WHAT YOU NEED TO DO - Here the job is to repeat the listing exactly, but not the pictures in it.

RECORDS PROVIDED -
=== Begin Enclosure ===

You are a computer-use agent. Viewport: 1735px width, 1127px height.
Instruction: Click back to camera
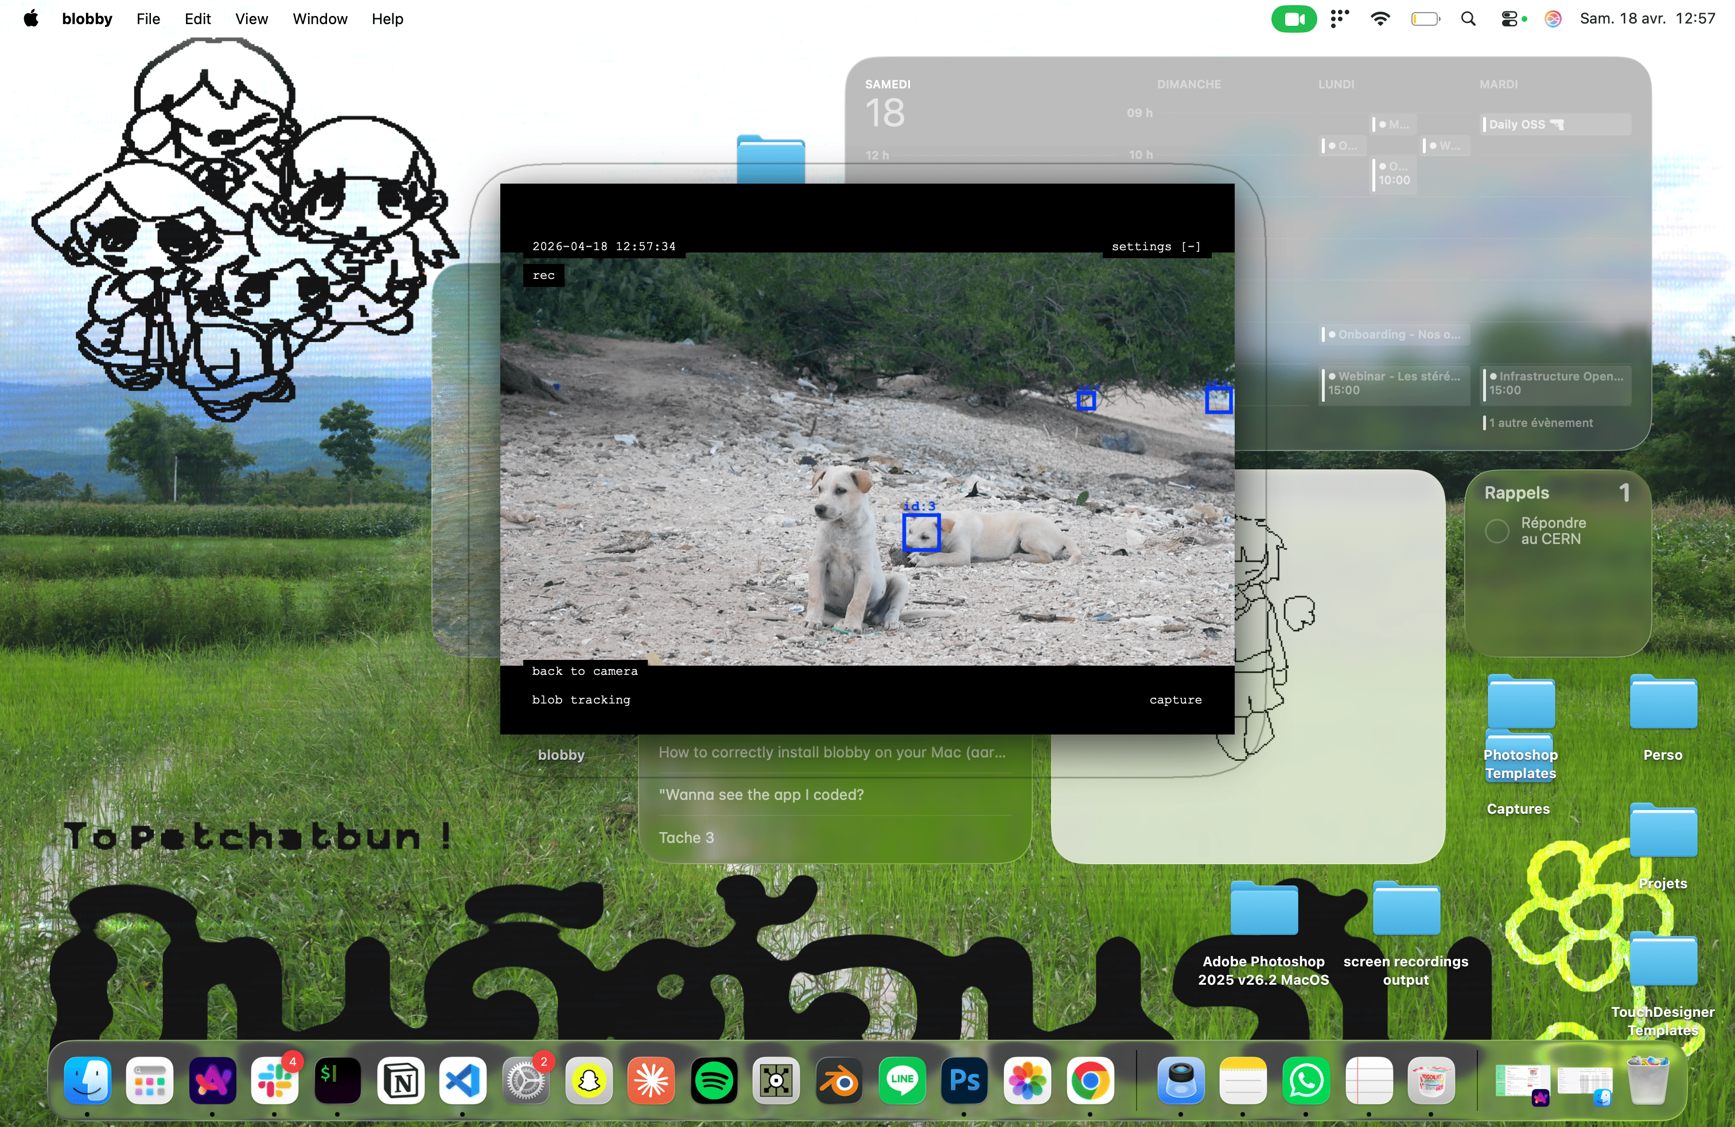[x=585, y=671]
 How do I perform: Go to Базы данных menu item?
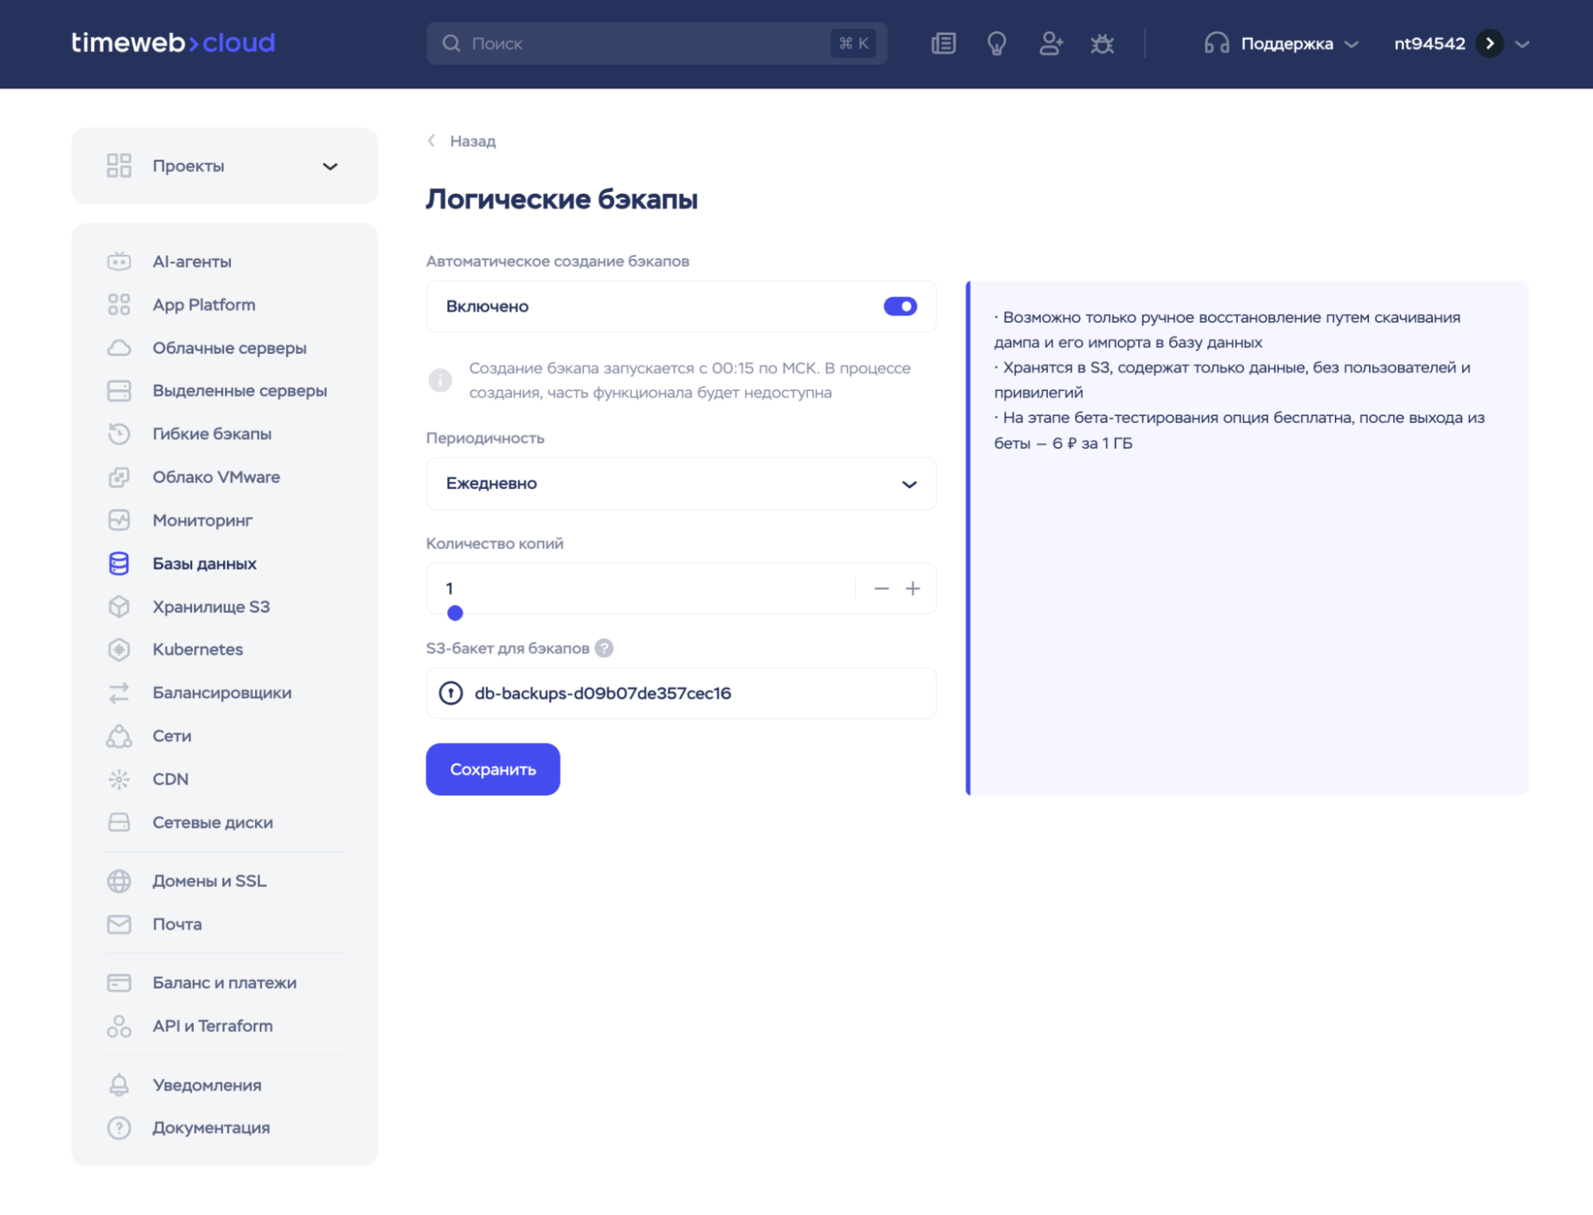pos(204,563)
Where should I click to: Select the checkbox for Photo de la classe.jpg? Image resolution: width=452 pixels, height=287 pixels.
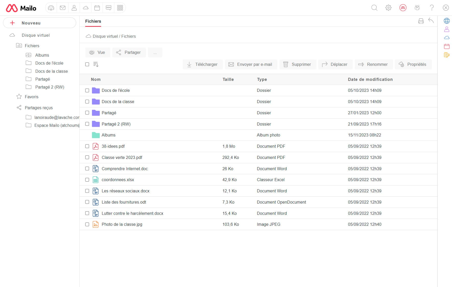click(x=87, y=224)
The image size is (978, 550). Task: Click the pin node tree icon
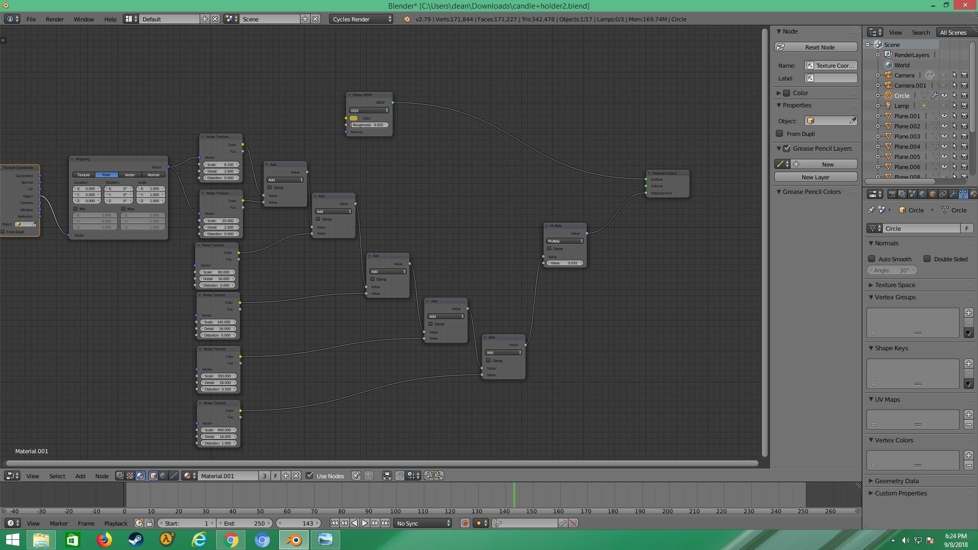[356, 476]
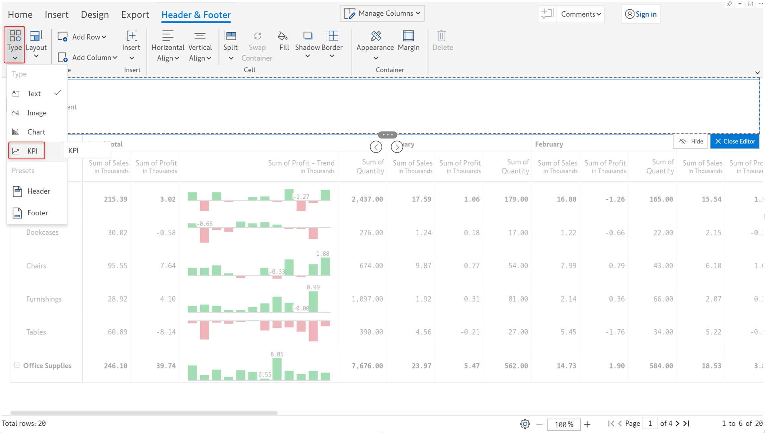Click the add comment icon
Viewport: 765px width, 433px height.
[x=547, y=14]
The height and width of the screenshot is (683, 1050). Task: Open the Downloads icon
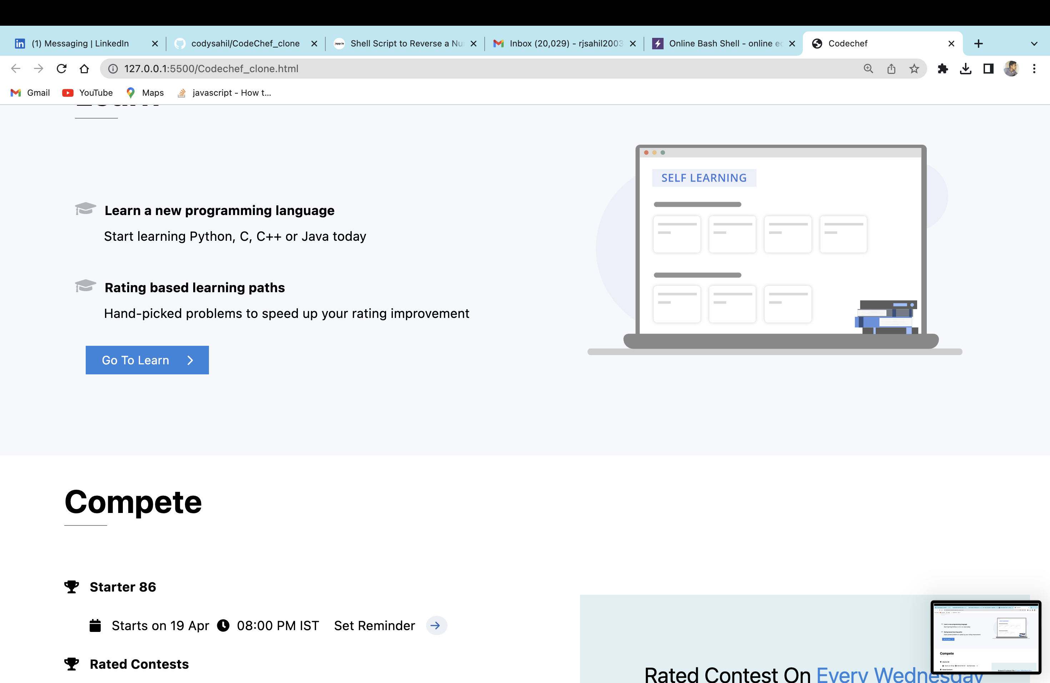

=== End Enclosure ===

SOLUTION -
You are a computer-use agent. Viewport: 1735px width, 1127px height.
Instruction: Click back to camera
[x=585, y=671]
 How do I perform: Go to Базы данных menu item?
pos(204,563)
Where should I click to: Select the checkbox for Photo de la classe.jpg? Image resolution: width=452 pixels, height=287 pixels.
click(x=87, y=224)
The image size is (978, 550). Task: Click the pin node tree icon
[356, 476]
Click the add comment icon
Viewport: 765px width, 433px height.
[x=547, y=14]
The height and width of the screenshot is (683, 1050). Task: Open the Downloads icon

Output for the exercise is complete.